For the second straight day, the nation’s highest court will hear arguments in a high-profile case on gay marriage, one of the hottest social issues in America.

On Tuesday, the justices heard a challenge to California’s Proposition 8 ban on gay marriage.  On Wednesday, they will hear arguments in a challenge to the Defense of Marriage Act, the 1996 law signed by President Bill Clinton that defined marriage as heterosexual and denied federal benefits to gay couples.

Between the two cases, the Supreme Court could issue a landmark ruling on gay marriage by the end of June.

The DOMA challenge was brought by Edie Windsor, an 83-year-old woman from New York who married Thea Clara Spyer in 2007.  After Spyer’s death in 2009, Windsor was denied an exemption of federal estate taxes.

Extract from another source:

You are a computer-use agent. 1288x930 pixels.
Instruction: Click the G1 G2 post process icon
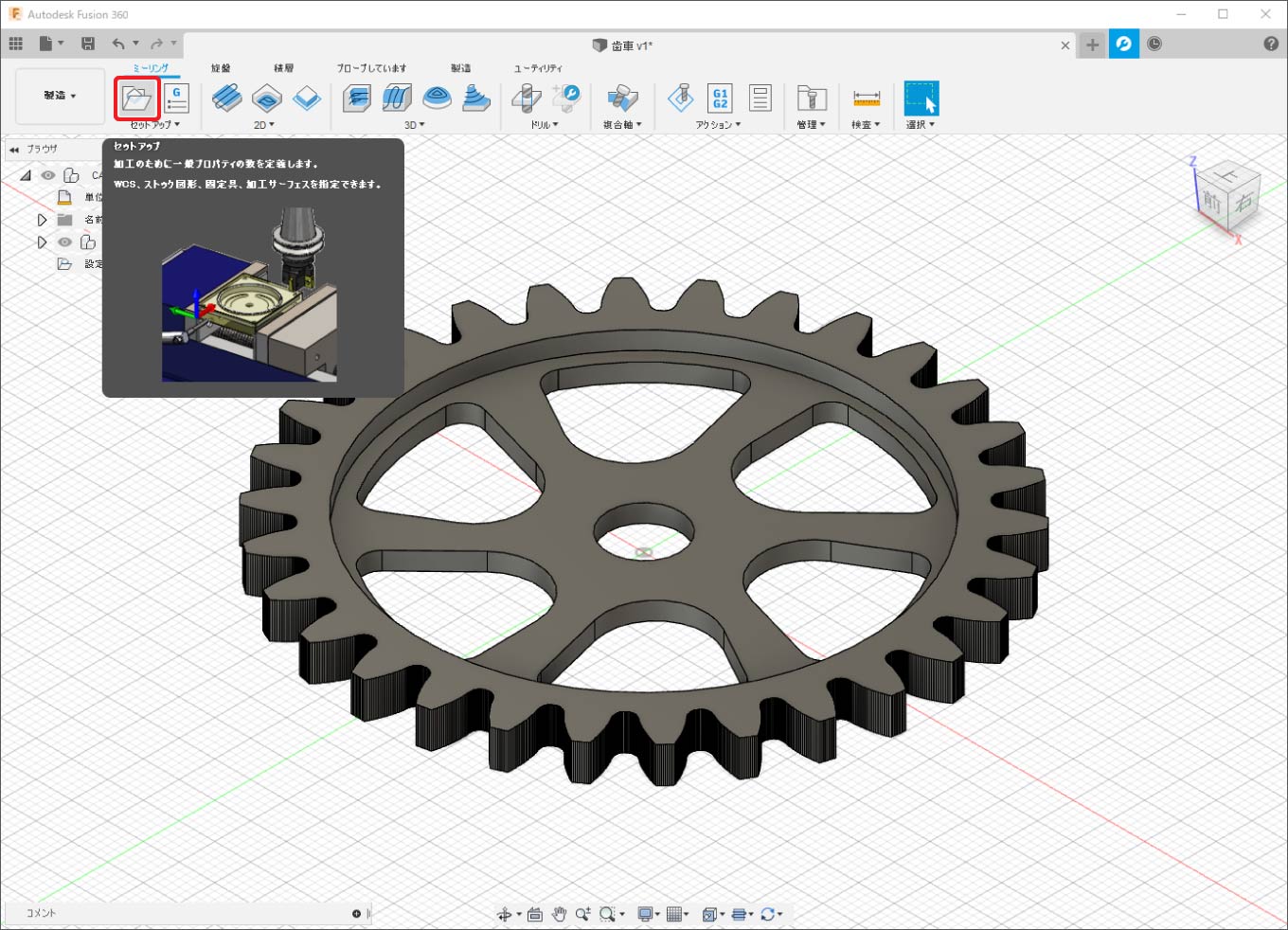pyautogui.click(x=720, y=98)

DOMA has enraged gay-rights activists, some of whom have harbored resentment at Clinton for signing it into law in the first place.

Almost as soon as President Obama took office, activists urged the administration to oppose DOMA.  In February 2011, they got their wish, as Attorney General Eric Holder announced in a letter to Congress that the Department of Justice would no longer defend DOMA in federal court.

The Obama administration has argued that DOMA should be overturned, while House Republicans have stepped in to defend it, tasking the Bipartisan Legal Advisory Group (BLAG) with arguing for DOMA in federal court.

On Wednesday, BLAG’s top lawyer, George W. Bush’s former solicitor general, Paul Clement, will argue before the justices that DOMA should be upheld.

In his briefs, Clement has argued that the federal government does not invalidate any state laws allowing gay marriage, but instead ensures that federal benefits are distributed uniformly throughout the states.

Current Solicitor General Donald B. Verrilli, who appeared before the court on Tuesday to weigh in against California’s marriage ban, has argued that DOMA unfairly denies federal benefits to gay married couples.

“The law denies tens of thousands of same-sex couples who are legally married under state law an array of important federal benefits that are available to legally married opposite-sex couples,” Verrilli has written.

Before considering the merits of DOMA, the court will have to consider two threshold issues: whether it even has jurisdiction to hear the case given that the Obama administration believes DOMA should be overturned, and whether BLAG has legal “standing” to defend it. 

Both sides want the court to consider the merits of DOMA, so the court has appointed Harvard law professor Vicki Jackson to argue the threshold issues.